Belge |
Dr. Kesici: Bakanlığın müsilaj eylem planı çözüm sunmuyor

Geçtiğimiz yıl müsilaj üzerine uyarılarda bulunan limnolog Dr. Erol Kesici, bakanlığın hazırladığı müsilaj eylem planının kirliliğin ortadan kalkması için çözüm sunmadığını söyledi.

Dr. Erol Kesici, müsilajın yüzeysel olarak temizlendiğini yeniden oluşmaması için etkin çözümlerin uygulanmadığını söyledi.
Google Haberlere Abone ol

Pelin Akdemir

DUVAR - Çevre, Şehircilik ve İklim Değişikliği Bakanlığı, geçen sene Marmara'da görülen müsilaj kirliliğine yönelik Marmara Denizi Bütünleşik Stratejik Planı’nı hazırladı. Planı değerlendiren Dr. Erol Kesici, planın Marmara Denizi’ndeki kirliliğin temizlenmesi için bir çözüm sunmadığını söyledi.

Dr. Kesici, Marmara Denizi için “ağır hasta” tanımlaması yaparak “Ben bu reçeteyi çözüm olarak görmüyorum, iyi niyet olarak görüyorum” eleştirisinde bulundu.

Verilen Malzeme |
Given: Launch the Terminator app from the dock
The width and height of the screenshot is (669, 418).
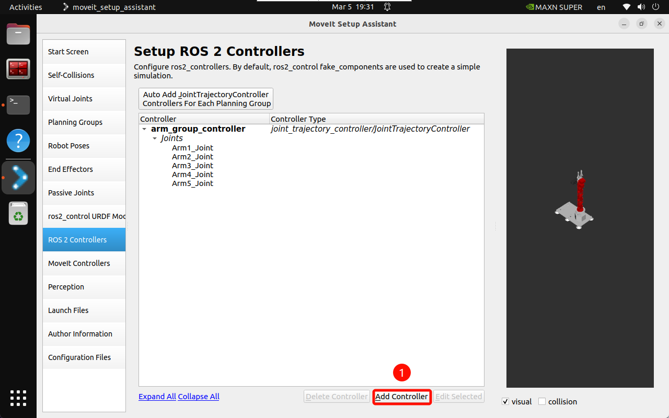Looking at the screenshot, I should (18, 69).
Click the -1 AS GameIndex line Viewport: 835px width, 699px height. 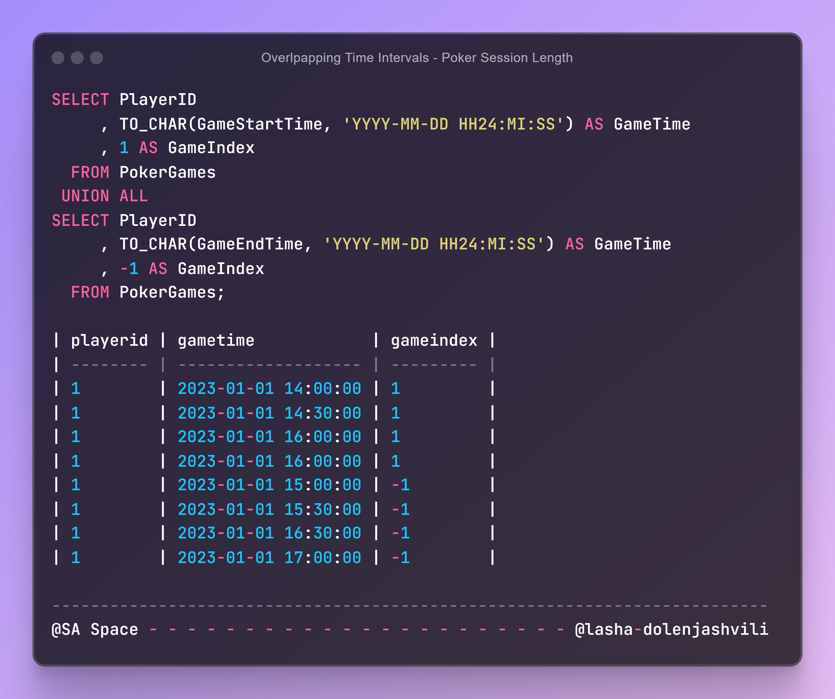point(192,268)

Çalışma Yönergeleri |
**1.** Müsilaj haberine göre Çevre, Şehircilik ve İklim Değişikliği Bakanlığının hazırladığı planın adı nedir?
**2.** Müsilaj haberinde Dr. Erol Kesici'ye ait olarak aktarılan değerlendirmeleri, aynı görüşü iki kez yazmadan sıralayın.
**3.** Müsilaj eylem planıyla ilgili haberi, son cümlesinden sonra aynı üslupla sürdürün.

Görev Yanıtları |
**1.** Marmara Denizi Bütünleşik Stratejik Planı

**2.**
- Bakanlığın müsilaj eylem planı, kirliliğin ortadan kalkması için çözüm sunmuyor.
- Müsilaj yalnızca yüzeysel olarak temizleniyor.
- Müsilajın yeniden oluşmaması için etkin çözümler uygulanmıyor.
- Marmara Denizi "ağır hasta" durumunda.
- Plan bir çözüm değil, yalnızca bir iyi niyet göstergesi.

**3.**
PLAN 2021-2024 YILLARINI KAPSIYOR

Geçen yıl mart ayında Marmara Denizi’nde ortaya çıkan müsilajın ardından Çevre, Şehircilik ve İklim Değişikliği Bakanlığı harekete geçti. Planda, müsilaj kirliliğinin sebepleri ve sonuçları, kirliliğin Marmara Denizi ekosisteminde yol açtığı tahribat ele alınırken müsilaja kalıcı çözümler üretilmesi için yapılacaklar listelendi. Planın hazırlanması kapsamında, Marmara Denizi Hidrolojik Havzası’nda bulunan boğazlar, Susurluk Havzası, İstanbul, Bursa, Kocaeli illerinin tamamında inceleme yapıldı.

‘MÜSİLAJ OLUŞUMUNUN TEK NEDENİ YOK’

Müsilajın oluşumuna tek bir sebebin neden olmadığının vurgulandığı saha çalışmalarında, yoğun kentleşme, evsel ve endüstriyel atıklar, bölgenin yoğun sanayi altında bulunması, deniz taşımacılığı, deniz suyu sıcaklığının ısınması, arıtım ve deşarj faaliyetlerindeki yetersizlikler, aşırı balıkçılık gibi nedenlerin müsilajı tetiklediği belirtildi. Ayrıca, müsilaj oluşumunu etkileyen bir diğer husus ise aşırı avlanma nedeniyle besin zincirindeki bozulmalar olarak öne çıktı.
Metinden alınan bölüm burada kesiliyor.